Objective A. Check each statement against the theater review below. Answer yes or no, and quote the exact words of the review that decide it. (i) Soo finds her solid footing in Act One. (ii) Soo performs "On the Steps of the Palace" in Act One. (iii) The Act Two scene of Forbach struggling to find his place alone in the woods moves the audience to tears.
Objective B. Carry on the theater review below, picking up after its final word.

Quoted text.
One more splendid moment in a forest of so many is the one delivered by the utterly fabulous Phillipa Soo (Broadway’s Hamilton; Public’s Suffs), who beautifully runs away with the confused dynamics of a kind and loving Cinderella, with a handsome prince complex chasing her through the woods. She excels in the part, stumbling as enchantingly as possible on every entrance (albeit one, most hilariously). She doesn’t stubble a bit with her charming phrasing of “On the Steps of the Palace” in Act One, but it is really in Act Two where she finds her solid footing, so to speak, unleashing an honestly wonderful and tender woman who cares deeply about all those around her. The same could be said for Forbach, who plays it up in Act One, having the time of his life running through the woods, but it is in Act Two where we all of a sudden find ourselves tearing up as he struggles to find his place alone in the paternal woods. It’s a tremendous achievement, and he works more magic than we ever expected to come our way. Bravo.

Data supplied.

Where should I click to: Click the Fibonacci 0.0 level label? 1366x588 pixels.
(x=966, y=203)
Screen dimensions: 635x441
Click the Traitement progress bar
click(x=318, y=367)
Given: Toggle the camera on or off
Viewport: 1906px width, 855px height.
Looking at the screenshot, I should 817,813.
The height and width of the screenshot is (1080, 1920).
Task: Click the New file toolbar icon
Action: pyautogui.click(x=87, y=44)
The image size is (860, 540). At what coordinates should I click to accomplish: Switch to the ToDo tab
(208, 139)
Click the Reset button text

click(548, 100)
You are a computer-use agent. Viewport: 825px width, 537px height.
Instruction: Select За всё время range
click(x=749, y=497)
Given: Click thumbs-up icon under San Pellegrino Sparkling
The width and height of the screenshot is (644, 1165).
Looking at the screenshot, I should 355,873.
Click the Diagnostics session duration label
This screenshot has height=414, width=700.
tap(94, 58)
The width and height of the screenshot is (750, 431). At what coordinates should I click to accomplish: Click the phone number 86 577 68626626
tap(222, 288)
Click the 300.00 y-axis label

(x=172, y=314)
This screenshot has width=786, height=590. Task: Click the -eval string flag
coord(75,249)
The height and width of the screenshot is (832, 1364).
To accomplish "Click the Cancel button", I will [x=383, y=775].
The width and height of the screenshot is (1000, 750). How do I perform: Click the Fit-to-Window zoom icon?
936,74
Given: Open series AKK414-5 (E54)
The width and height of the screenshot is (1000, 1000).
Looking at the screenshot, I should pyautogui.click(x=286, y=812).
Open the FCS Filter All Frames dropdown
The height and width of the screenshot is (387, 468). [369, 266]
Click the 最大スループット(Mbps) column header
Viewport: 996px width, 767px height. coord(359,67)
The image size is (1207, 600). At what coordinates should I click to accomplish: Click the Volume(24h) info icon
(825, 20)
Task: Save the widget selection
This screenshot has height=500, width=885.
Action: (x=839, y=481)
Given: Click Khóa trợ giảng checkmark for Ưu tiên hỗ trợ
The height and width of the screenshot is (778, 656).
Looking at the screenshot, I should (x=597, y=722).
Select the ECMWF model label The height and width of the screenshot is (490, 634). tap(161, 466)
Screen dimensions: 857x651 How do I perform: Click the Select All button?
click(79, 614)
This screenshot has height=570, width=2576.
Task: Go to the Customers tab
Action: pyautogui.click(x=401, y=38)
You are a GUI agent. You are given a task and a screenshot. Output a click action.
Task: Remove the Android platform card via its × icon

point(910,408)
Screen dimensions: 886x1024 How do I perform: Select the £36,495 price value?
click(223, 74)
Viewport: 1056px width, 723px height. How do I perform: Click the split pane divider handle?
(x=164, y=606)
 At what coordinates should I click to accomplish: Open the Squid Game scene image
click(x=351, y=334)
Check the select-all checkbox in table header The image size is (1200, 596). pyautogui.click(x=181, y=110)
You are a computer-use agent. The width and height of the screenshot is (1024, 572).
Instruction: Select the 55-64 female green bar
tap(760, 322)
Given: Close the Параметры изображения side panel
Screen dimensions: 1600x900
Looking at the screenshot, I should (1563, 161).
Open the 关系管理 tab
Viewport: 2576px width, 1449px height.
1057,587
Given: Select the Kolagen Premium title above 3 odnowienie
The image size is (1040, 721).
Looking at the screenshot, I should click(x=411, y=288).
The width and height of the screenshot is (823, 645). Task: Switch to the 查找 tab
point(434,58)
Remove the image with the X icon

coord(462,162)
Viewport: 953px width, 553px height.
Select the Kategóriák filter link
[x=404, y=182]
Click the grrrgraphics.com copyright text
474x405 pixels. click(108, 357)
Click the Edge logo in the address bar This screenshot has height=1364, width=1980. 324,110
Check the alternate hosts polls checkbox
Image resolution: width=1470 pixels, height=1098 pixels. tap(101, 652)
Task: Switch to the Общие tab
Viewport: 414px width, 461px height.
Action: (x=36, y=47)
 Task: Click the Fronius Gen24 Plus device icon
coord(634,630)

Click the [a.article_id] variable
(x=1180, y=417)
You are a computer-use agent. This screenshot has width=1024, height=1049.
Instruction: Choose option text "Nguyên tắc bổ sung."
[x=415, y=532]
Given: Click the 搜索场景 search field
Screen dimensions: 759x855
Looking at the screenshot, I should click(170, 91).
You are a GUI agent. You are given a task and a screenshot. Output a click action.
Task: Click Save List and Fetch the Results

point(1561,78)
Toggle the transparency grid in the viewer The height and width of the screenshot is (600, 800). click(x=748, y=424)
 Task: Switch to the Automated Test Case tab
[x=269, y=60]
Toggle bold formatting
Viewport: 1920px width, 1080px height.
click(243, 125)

Expected answer A.
(i) No: "it is really in Act Two where she finds her solid footing"
(ii) Yes: "her charming phrasing of “On the Steps of the Palace” in Act One"
(iii) Yes: "in Act Two where we all of a sudden find ourselves tearing up as he struggles to find his place alone in the paternal woods"

Expected answer B.
I felt something of the opposite when reviewing the very well-voiced Cole Thompson who played Jack at City Center, and is now on Broadway. But with his understudy, Alex Joseph Grayson, I found the Jack I had been always hoping to hear from. Grayson is just marvelous in the part, unearthing an innocence in Act One, and then expanding and growing up before our very eyes, while never missing the joke at the core. He is pricelessly funny throughout (as is basically everyone in this cast) in his honesty and care, particularly when he talks of his two best friends; a cow and a harp, to the exasperation of his Mother, hilariously portrayed by very engaging Aymee Garcia (Broadway’s Shrek). She delivers a deliciously funny counterpoint to this Jack, giving us a level of humor and charm that feels perfectly attuned to and welcomed by this straight-shooting funny and festive revival.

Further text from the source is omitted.